Google+ Barcelona: Las crónicas de Thot: Barcelona, años 50: vivencias en una fábrica

lunes, 18 de junio de 2012

Barcelona, años 50: vivencias en una fábrica

Elvira, Antonieta y Conxita en La Zeta (Philips)
La historia se entiende mejor cuando una persona te cuenta sus vivencias, y esto es lo que me propongo a hacer en este post. Todo surgió hace unos meses comiendo con Elvira (izquierda en la foto). Hablando, fuimos pasando de tema en tema hasta que ella acabó explicando anécdotas y costumbres de cuando empezó a trabajar en la Barcelona de los años 50. Yo saqué mi libreta de notas y fui apuntando, a la vez que iba haciendo preguntas. Una entrevista en toda regla, vamos. ;) 

Las fotos que ves corresponden al interior de la antigua fábrica de bombillas y aparatos electrónicos conocida como Lámparas Zeta (La Zeta), y pertenecía a la holandesa Philips. Estaba ubicada en la actual Gran Via de les Corts Catalanes esquina con carrer de Mèxic, y llegaba hasta el carrer de Sant Fructuós. Con el tiempo se trasladó al passeig de la Zona Franca con carretera del Prat (actualmente hay una gasolinera) y finalmente cerca del cementerio (actual Phillips Components Miniwat en passeig de la Zona Franca, 15).

Elvira, nacida en 1936, se inició en el mundo laboral a los 14 años trabajando en géneros de punto. Tres años después entró en La Zeta. Me comentó que, para entonces, trabajar en la Philips era como ahora hacerlo en un McDonalds. Tal y como se muestra en las fotos, su tarea se desarrollaba dentro de una cadena de producción donde ensamblaban bobinas y otras piezas en placas mediante soldadores de estaño. El horario era de 8h a 13h y de 15h a 18h, excepto en verano que era de 6h a 14h. Por todo ello cobrara la cantidad de 100 pesetas al mes, aproximadamente. Aunque también cobraban unas ayudas extra al mes - los llamados puntos - por viudedad de la madre y número de hijos (sin trabajar).

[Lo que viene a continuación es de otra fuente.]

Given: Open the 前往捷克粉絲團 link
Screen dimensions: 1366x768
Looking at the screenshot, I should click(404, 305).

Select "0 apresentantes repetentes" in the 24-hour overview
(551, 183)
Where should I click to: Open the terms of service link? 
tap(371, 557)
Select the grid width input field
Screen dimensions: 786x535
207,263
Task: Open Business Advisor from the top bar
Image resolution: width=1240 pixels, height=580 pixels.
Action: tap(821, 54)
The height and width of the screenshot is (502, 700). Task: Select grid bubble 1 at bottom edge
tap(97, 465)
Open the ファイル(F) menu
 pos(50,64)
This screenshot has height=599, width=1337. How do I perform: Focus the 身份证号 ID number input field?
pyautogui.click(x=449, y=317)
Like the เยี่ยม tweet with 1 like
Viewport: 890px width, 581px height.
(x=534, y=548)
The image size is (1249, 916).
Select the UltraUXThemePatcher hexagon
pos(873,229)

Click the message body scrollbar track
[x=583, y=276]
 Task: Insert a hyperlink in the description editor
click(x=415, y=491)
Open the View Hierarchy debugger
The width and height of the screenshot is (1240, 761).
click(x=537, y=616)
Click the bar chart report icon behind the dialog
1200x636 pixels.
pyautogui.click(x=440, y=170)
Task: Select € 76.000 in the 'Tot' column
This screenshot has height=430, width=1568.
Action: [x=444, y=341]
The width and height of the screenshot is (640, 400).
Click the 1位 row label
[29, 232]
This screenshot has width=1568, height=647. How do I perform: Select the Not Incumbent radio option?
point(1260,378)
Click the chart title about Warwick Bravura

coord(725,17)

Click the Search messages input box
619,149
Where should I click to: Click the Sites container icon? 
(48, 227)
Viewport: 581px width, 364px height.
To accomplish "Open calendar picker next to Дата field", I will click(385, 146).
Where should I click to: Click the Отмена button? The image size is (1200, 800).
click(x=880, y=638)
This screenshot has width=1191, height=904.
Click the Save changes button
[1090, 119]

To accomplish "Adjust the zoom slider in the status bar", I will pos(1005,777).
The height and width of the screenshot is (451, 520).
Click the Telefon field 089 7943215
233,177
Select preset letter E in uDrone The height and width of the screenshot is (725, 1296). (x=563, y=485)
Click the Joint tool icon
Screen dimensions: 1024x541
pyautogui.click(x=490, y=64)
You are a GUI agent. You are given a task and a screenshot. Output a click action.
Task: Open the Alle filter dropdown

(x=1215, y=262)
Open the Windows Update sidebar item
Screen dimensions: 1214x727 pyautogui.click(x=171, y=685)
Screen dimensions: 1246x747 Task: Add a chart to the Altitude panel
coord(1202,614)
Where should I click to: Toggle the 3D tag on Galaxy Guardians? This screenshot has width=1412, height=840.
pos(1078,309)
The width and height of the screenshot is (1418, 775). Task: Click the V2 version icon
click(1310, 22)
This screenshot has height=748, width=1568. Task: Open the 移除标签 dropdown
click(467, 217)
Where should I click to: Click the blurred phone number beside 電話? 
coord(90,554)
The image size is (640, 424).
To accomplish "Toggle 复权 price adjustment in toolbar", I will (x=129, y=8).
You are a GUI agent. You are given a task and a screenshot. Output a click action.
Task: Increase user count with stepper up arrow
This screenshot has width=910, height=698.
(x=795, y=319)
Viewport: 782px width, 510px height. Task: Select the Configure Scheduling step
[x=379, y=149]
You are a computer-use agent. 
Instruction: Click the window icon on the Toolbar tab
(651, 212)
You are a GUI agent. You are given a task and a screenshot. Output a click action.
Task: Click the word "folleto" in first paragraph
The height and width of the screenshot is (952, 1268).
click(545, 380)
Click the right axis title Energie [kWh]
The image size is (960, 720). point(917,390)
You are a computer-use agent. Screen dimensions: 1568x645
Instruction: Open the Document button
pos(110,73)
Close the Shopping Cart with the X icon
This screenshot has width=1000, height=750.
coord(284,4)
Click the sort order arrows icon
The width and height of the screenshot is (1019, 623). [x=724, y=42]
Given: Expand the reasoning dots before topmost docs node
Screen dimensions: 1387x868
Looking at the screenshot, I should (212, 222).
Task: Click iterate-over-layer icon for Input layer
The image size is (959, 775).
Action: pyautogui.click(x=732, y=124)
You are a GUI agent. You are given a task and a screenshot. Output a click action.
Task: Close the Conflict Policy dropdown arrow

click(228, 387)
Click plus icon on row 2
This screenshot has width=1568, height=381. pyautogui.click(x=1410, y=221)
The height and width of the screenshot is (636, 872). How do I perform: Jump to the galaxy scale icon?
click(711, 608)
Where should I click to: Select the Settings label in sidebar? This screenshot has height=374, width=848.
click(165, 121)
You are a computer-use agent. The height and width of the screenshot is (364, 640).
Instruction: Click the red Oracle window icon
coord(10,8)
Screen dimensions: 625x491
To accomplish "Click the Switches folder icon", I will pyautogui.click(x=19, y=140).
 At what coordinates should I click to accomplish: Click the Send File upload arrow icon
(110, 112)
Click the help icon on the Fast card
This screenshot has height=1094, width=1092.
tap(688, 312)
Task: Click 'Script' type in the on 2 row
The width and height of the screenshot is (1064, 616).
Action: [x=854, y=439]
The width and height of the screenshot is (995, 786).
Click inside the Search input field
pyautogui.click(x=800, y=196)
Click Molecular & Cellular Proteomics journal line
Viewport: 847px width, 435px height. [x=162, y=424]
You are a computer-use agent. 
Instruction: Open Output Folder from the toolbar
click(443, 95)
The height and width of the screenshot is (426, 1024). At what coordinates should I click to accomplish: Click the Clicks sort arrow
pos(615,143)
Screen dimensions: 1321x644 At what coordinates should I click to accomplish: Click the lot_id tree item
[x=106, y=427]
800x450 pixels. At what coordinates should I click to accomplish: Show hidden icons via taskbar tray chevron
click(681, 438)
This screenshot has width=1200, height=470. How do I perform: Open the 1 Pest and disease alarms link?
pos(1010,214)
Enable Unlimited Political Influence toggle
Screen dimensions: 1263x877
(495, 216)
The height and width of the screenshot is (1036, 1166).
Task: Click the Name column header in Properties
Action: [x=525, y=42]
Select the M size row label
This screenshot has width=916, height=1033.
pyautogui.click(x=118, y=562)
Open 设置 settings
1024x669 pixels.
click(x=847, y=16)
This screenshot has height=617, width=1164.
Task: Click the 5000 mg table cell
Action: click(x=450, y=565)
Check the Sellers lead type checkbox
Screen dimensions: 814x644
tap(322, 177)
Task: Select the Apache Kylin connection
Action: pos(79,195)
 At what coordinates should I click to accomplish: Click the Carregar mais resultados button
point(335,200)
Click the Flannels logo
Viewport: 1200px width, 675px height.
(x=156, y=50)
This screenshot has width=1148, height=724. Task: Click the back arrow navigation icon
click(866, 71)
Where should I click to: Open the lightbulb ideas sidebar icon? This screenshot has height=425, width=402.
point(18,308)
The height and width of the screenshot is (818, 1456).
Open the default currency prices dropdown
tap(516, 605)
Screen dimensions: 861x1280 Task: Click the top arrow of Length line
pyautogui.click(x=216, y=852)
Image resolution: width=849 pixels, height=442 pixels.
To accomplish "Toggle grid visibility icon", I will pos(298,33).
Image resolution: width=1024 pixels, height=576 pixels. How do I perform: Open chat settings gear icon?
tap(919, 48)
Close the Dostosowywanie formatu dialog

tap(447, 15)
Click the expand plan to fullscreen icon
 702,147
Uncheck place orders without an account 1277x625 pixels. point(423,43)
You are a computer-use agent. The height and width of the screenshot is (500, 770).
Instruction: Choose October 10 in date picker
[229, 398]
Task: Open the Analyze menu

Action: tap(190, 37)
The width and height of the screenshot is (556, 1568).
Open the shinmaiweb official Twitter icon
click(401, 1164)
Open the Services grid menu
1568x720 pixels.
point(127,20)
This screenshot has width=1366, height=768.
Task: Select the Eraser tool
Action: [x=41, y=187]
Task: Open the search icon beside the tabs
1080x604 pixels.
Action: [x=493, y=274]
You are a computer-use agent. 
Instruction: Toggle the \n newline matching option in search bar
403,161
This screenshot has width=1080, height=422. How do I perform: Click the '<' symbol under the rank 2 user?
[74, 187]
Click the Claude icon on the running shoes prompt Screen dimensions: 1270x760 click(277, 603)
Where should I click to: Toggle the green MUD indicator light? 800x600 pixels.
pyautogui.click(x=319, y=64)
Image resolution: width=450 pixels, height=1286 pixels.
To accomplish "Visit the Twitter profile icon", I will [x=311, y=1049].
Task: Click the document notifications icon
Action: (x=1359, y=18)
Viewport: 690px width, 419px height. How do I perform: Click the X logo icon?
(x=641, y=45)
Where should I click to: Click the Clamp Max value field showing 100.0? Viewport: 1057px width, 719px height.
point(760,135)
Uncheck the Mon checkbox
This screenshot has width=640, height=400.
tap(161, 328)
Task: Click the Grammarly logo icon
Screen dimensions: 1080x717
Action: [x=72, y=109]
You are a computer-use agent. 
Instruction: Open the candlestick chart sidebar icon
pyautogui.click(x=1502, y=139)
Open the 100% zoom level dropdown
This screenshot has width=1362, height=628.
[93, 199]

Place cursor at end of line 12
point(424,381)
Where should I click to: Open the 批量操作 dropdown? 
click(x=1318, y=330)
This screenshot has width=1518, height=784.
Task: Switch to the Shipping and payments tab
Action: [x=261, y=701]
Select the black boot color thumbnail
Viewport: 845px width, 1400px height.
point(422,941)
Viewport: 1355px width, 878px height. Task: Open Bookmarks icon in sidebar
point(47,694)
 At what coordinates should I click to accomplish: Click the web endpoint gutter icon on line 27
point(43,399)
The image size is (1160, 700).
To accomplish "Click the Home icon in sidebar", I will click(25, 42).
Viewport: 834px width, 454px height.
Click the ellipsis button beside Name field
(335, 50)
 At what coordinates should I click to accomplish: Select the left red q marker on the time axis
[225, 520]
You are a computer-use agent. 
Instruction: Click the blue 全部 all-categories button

La fábrica estaba estructurada en un laboratorio donde fabricaban las piezas y la cadena de producción, que a su vez se dividía en las áreas de Conexión  - dónde estaba Elvira -, Control (de errores) y Montaje (de receptores, televisores). Tres toques de sirena - por la mañana y después de comer - te indicaban que debías ocupar tu puesto de trabajo. Si al tercero no estabas en tu sitio, te hacían esperar 15 minutos en la puerta de entrada, te sellaban la ficha con el retraso y te lo descontaban del sueldo.
Elvira, Antonieta y Conxita en plena tarea

La mayoría de trabajadores eran mujeres - excepto jefes, celadores y personal del laboratorio -, que además sólo podían ser viudas o solteras, de tal manera que, en caso de contraer matrimonio se les pagaba un finiquito de 2.000 pesetas y dejaban de trabajar. Ya te puedes imaginar que la picaresca popular llevó a la consumación de matrimonios secretos...

Elvira tenía compañeras de la misma Barcelona, aunque también las habían de Galicia y de Andalucía. Contaba que hubo una chica de Almería que, recién llegada a la ciudad, al principio estaba todo el día llorando porque le habían hablado un poco mal de los catalanes y se pensaba que se la iban a comer. Estereotipos promovidos por la política de este país que por desgracia aún se mantienen por unos y otros bandos.

Como toda fábrica había momentos en los que era necesario producir más de la cuenta y tenían que trabajar a destajo (de ahí viene la famosa expresión), es decir, a preu fet (precio convenido); una prima extra normalmente por unidad de más producida. Y aunque parezca mentira por la época a la que nos estamos refiriendo, los trabajadores tenían beneficios sociales. En concreto descuentos por la compra de televisores.

Otra curiosidad que me contaba Elvira era que, como en casa no disponían de baños, se iban a duchar a los baños públicos situados en los sótanos del actual colegio en el 355 de la Gran Via de les Corts Catalanes. Bueno... todas no se duchaban. Por lo que se ve una de las compañeras evitaba hacerlo porque su madre le decía que sólo se bañan las putas. ¡Eso es amor de madre!

Hablando de madres: Elvira es la mía.